なんとなく、口から勝手に出た言葉。だけど中岡はそれを聞き逃さなかった。

「違うって、何が」

「いや、俺は、七瀬さんはなんか違うかなって」

「一緒に帰っといて何が、違うかなーだよ!いい加減怒るぞ俺も」

「うるせえな。昨日が最初で最後だって。もうボディーガードも辞職したし」

「え、嘘だろ?!もったいねぇー!」

中岡が大袈裟に天井を仰いだところで担任が教室に入って来た。

窓際に集まっていた目立つ女子も、好き勝手に騒いでいた男子もすっと席に戻る。
一年の頃は調子に乗って担任に逆らったりしていた奴等でも、最近では大学の指定校推薦を意識して、担任や教科担当に目をつけられるのを極端に嫌がり始めている。

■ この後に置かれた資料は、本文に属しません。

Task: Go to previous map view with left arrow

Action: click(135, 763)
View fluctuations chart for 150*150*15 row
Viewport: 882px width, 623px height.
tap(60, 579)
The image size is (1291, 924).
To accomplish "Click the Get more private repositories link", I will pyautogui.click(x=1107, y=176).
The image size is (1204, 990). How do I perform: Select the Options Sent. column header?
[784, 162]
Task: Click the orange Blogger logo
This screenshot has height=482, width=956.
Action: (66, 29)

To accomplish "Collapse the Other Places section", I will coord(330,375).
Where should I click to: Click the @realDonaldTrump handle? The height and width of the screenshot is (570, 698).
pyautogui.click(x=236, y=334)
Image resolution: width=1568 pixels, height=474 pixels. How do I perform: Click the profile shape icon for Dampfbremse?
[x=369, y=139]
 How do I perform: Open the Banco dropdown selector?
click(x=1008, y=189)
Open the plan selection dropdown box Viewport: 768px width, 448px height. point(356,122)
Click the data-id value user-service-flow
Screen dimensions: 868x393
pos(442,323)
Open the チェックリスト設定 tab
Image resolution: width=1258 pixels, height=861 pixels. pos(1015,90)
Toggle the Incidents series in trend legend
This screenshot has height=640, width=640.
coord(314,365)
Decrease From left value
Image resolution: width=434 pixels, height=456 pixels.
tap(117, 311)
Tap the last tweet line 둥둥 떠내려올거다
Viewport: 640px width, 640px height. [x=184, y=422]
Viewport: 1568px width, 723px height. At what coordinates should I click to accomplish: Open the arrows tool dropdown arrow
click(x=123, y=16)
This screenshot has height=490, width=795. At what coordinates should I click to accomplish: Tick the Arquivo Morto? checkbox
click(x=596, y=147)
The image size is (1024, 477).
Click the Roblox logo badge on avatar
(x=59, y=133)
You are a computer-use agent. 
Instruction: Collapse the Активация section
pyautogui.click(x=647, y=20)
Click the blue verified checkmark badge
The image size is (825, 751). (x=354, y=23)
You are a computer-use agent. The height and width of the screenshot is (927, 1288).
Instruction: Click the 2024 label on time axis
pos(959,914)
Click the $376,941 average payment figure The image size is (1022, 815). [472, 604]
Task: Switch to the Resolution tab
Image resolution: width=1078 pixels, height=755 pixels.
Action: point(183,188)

俺たちのクラスは普通科文系、私立大学だけを受験する奴がほとんどだ。
国公立を受ける姉貴みたいな頭の良い奴等は普通科特進コースで、あわよくば指定校推薦を狙っているのは俺たちみたいな普通科文系、理系の生徒。
二年のこの時期の成績や生活態度も、指定校推薦の点数に加味されるらしいからと、最近はみんなそわそわして落ち着かない。同じ指定校を狙っている同士は水面下でライバル意識を燃やしている。

そんな中、俺はまだ、なんにも決めることができていない。